### Short task
Please copy out the material starting at the line containing "Given: Click the" and ending at the line containing "Looking at the screenshot, I should [105, 55].", both included, and leave the pictures out of your answer.

### Material for this exercise
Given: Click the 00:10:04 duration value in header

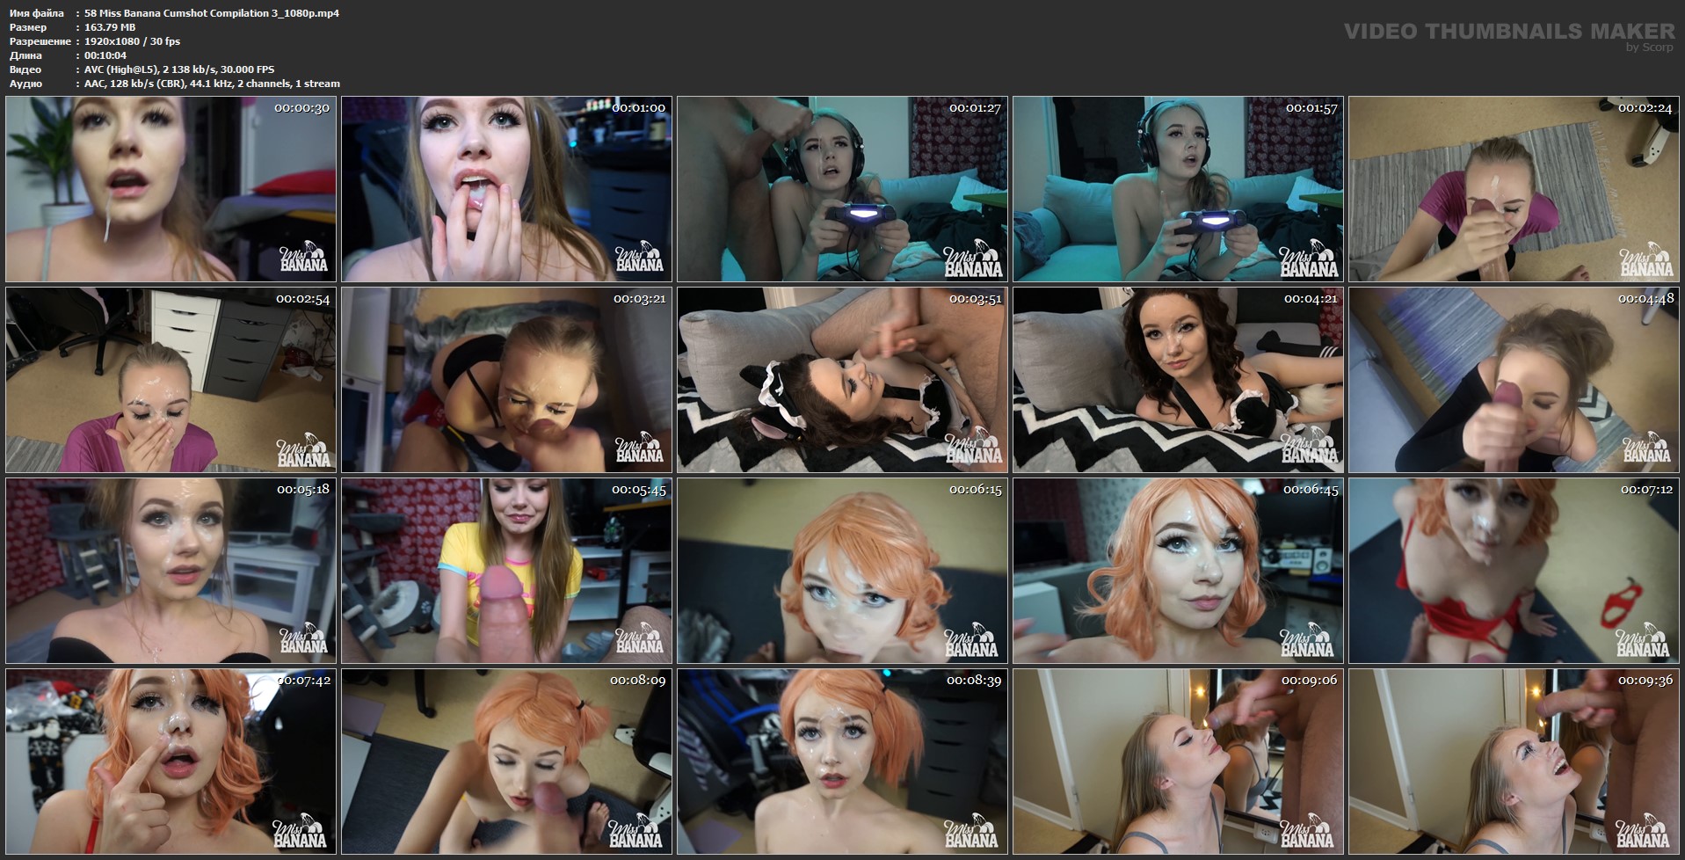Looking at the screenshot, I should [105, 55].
--
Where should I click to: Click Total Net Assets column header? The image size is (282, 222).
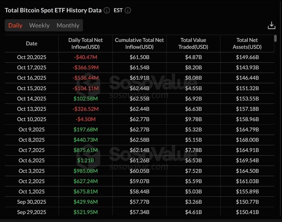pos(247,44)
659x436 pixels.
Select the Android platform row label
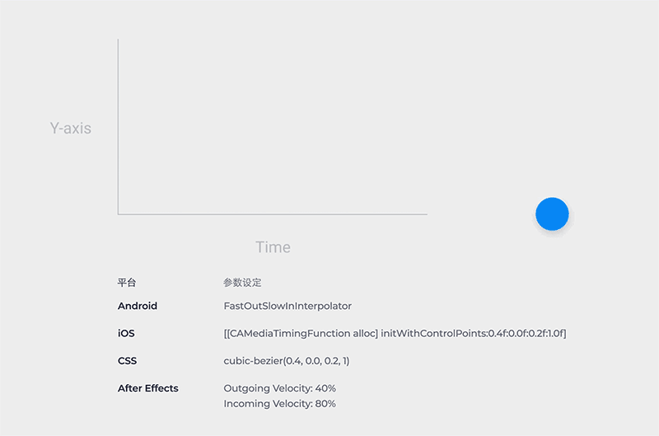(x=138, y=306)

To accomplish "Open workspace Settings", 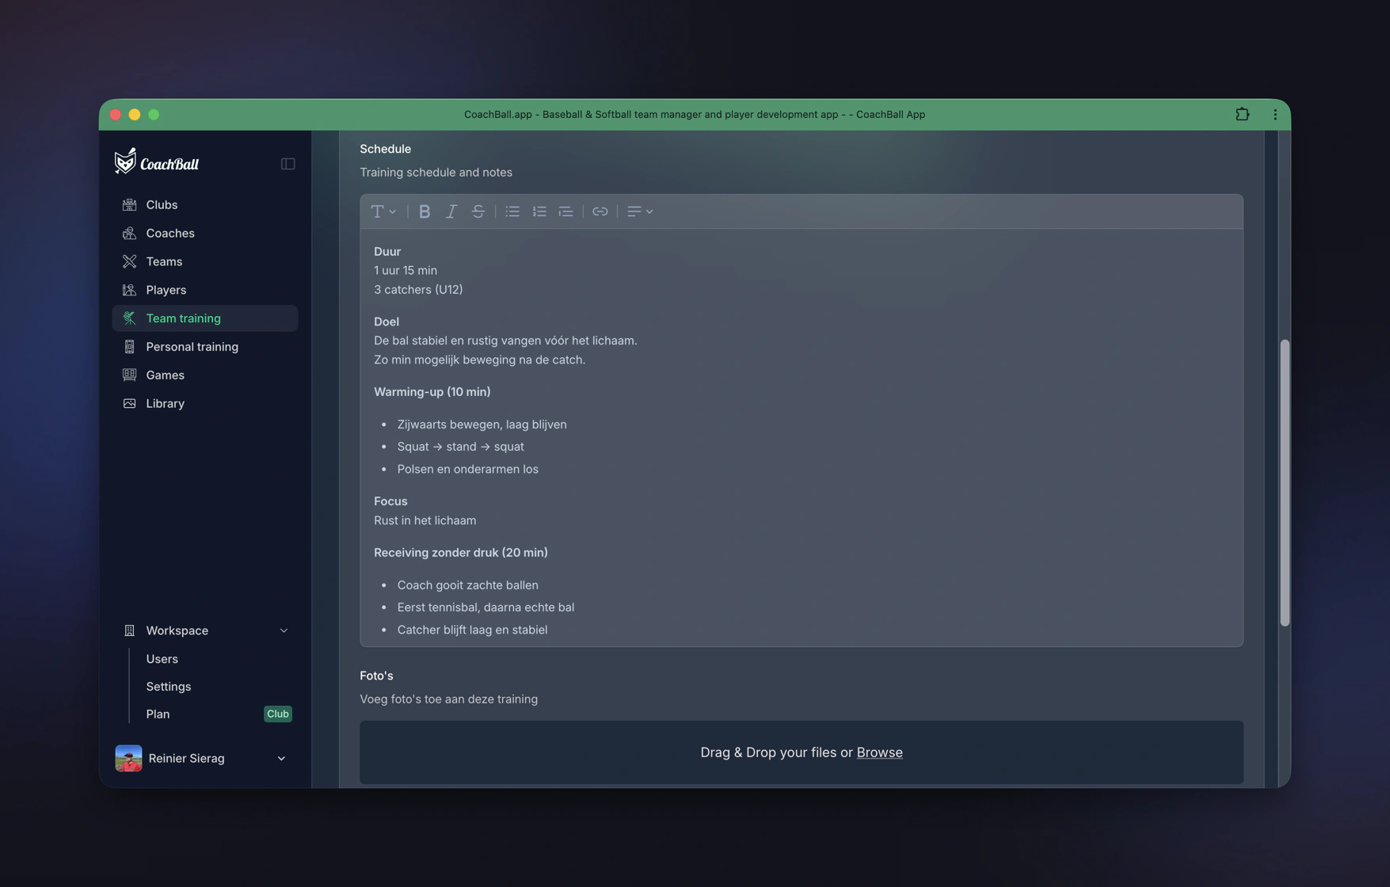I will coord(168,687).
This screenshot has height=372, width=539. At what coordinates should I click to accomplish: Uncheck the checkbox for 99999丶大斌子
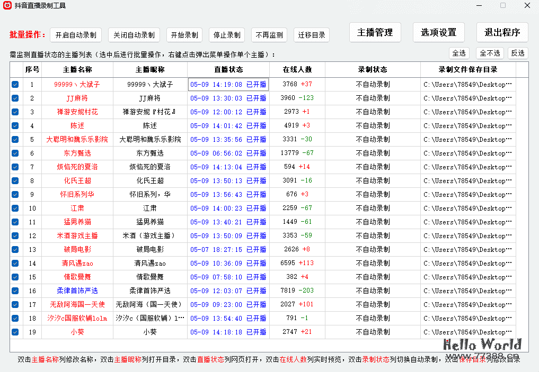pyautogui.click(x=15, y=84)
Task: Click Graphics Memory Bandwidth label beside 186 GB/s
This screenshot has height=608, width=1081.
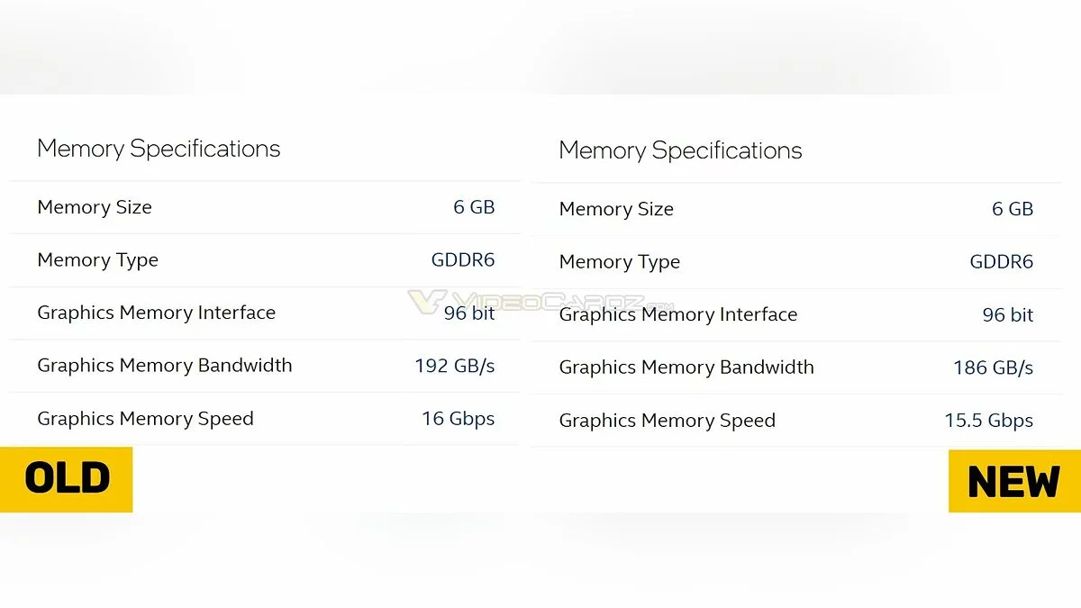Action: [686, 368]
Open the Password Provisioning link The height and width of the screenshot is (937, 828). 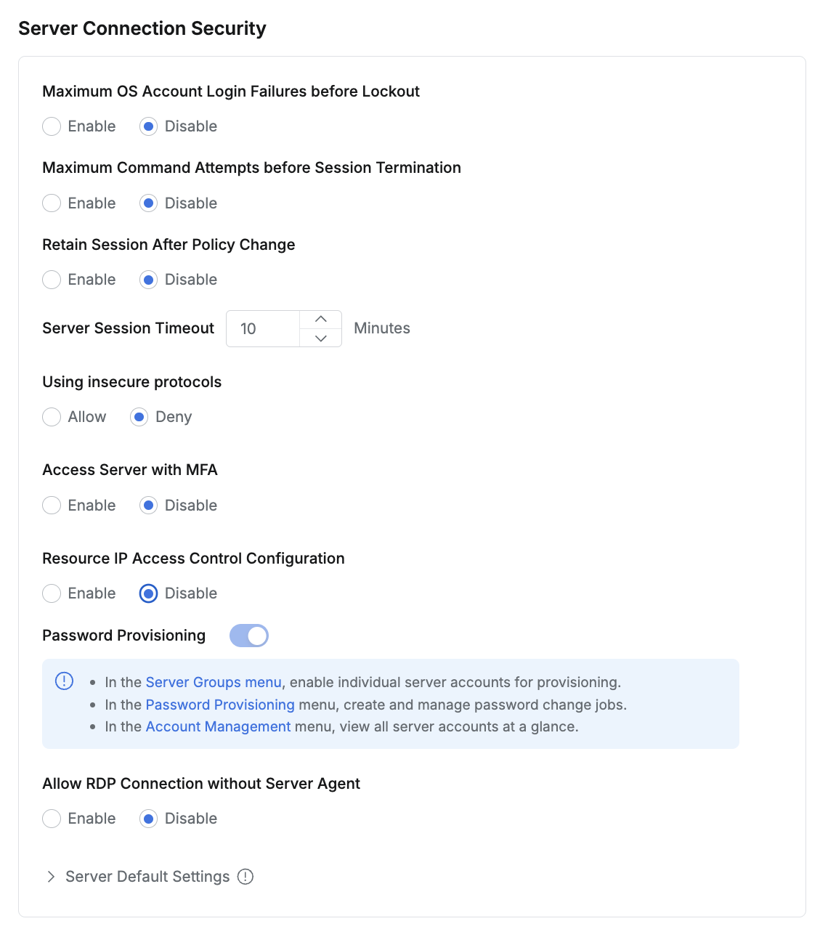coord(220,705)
==
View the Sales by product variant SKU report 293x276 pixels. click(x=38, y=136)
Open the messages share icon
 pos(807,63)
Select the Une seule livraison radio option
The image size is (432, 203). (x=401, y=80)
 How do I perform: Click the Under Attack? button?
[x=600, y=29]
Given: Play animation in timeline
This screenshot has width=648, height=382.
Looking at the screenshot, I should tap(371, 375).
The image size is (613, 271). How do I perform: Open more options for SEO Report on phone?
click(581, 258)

### Task answer
Given: Click the 00:10:04 duration value in header

Looking at the screenshot, I should [105, 55].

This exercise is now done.